Toc, toc, toc, ras, ras…
Bajaba la avenida a paso vigoroso, recorriendo los últimos cientos de metros de su caminata matutina. Y como todas las mañanas los vio venir de frente.
Dos señores de traje, uno alto y otro bajito, ambos calvos. Si no fuera porque el que ganaba en estatura lo hacía por goleada también en corpulencia, podrían conformar una actualizada imagen quijotesca. Caminaban al mismo ritmo, los codos separados ni tan siquiera un palmo, los pies perfectamente sincronizados fruto probablemente de la cantidad de veces que habían hecho el recorrido juntos.

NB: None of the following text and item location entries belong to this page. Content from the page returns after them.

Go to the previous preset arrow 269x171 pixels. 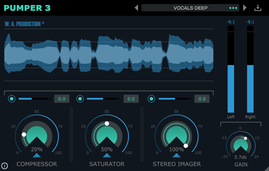(x=136, y=8)
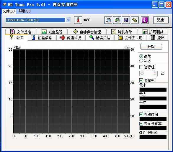Open the 健康状况 red cross tab

click(x=71, y=38)
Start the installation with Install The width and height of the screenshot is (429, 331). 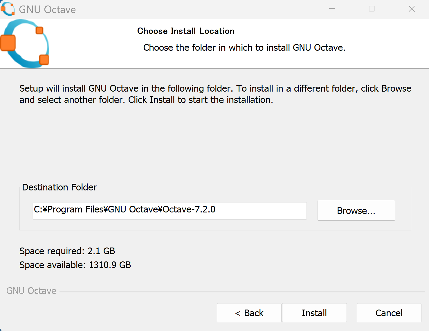(314, 313)
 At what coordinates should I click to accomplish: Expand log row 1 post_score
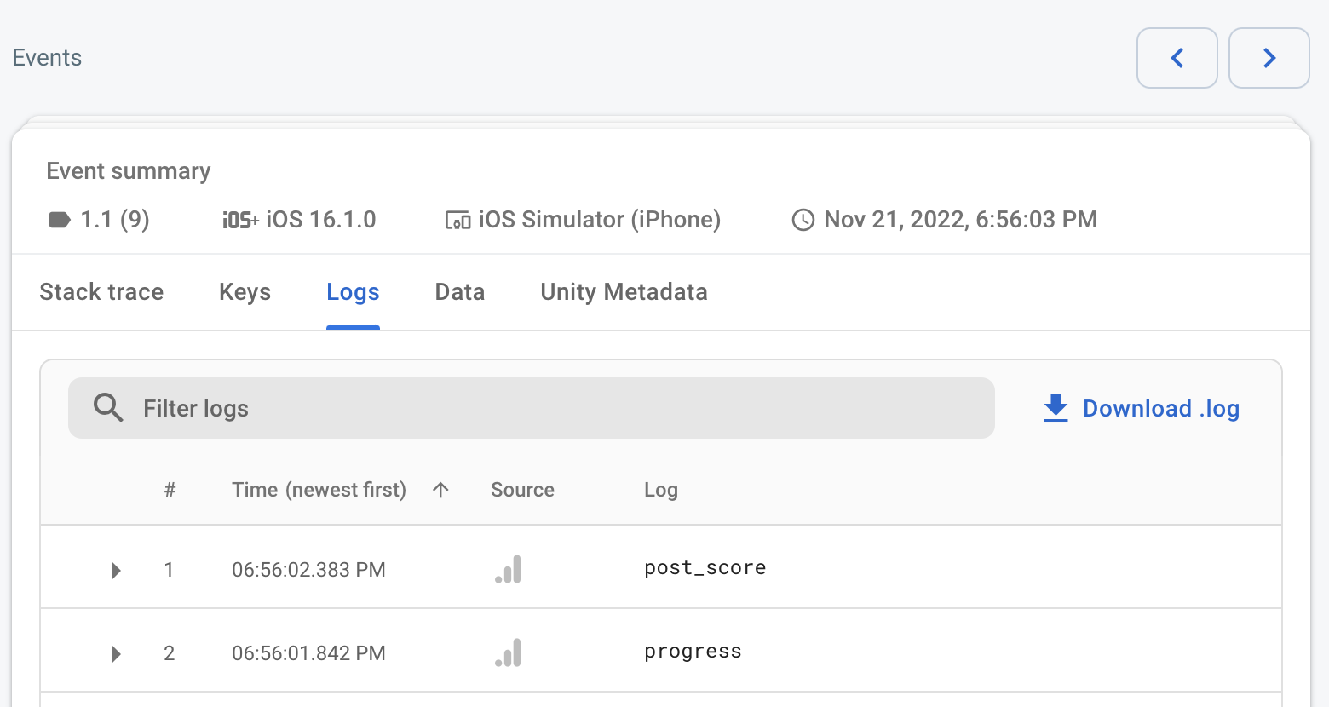pyautogui.click(x=117, y=570)
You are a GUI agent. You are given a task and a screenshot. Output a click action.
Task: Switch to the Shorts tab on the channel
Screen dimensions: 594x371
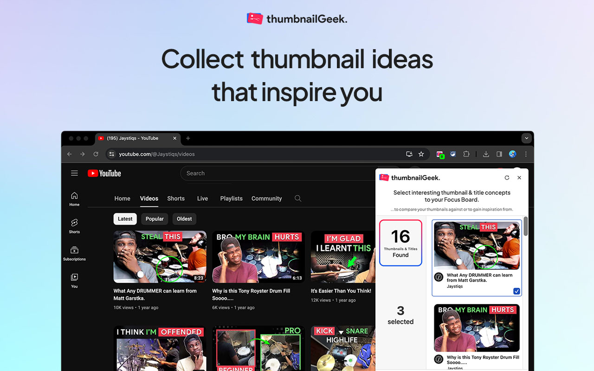[176, 198]
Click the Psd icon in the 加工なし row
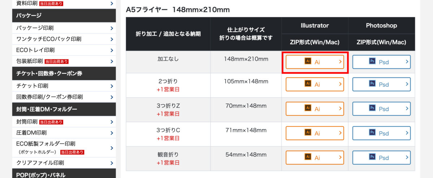This screenshot has width=433, height=178. click(372, 62)
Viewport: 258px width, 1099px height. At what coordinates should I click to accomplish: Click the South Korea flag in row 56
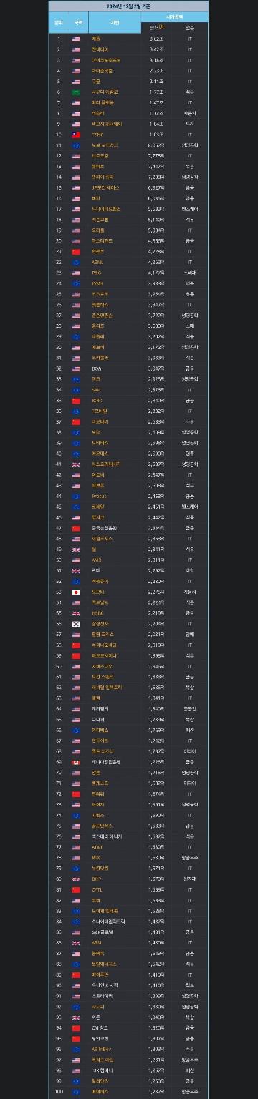coord(75,624)
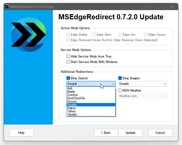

Así como es imposible pasar por alto una mancha de vino en un mantel impoluto, detectó enseguida un pequeño objeto que no pertenecía a la escena. Traje azul marino perfectamente planchado, camisa blanca sin una arruga, zapatos sin una mota de polvo y encerados con mimo, y gafas de sol de montura roja y cristales igualmente rojos.
Al llegar a su altura, sin romper la costumbre, se sonrieron todos y el bajito le deseó un buen día. Ella, en lugar de responderle como cabría esperar, murmuró tímidamente mirando al señor alto:
-¿Sabe que sus gafas son rojas?
-Por supuesto jovencita -le contestó-. Las hemos comprado con la esperanza de que me hagan ver la vida de un color más interesante.
Ambos sonrieron y se alejaron, divertidísimos con el comentario.
Toc, toc, toc, ras, ras…
Al doblar la esquina, como cada mañana, los perdió de vista sin saber a dónde se dirigían. Ddos señores elegantemente trajeados, un señor ciego con gafas de sol rojas y su guía.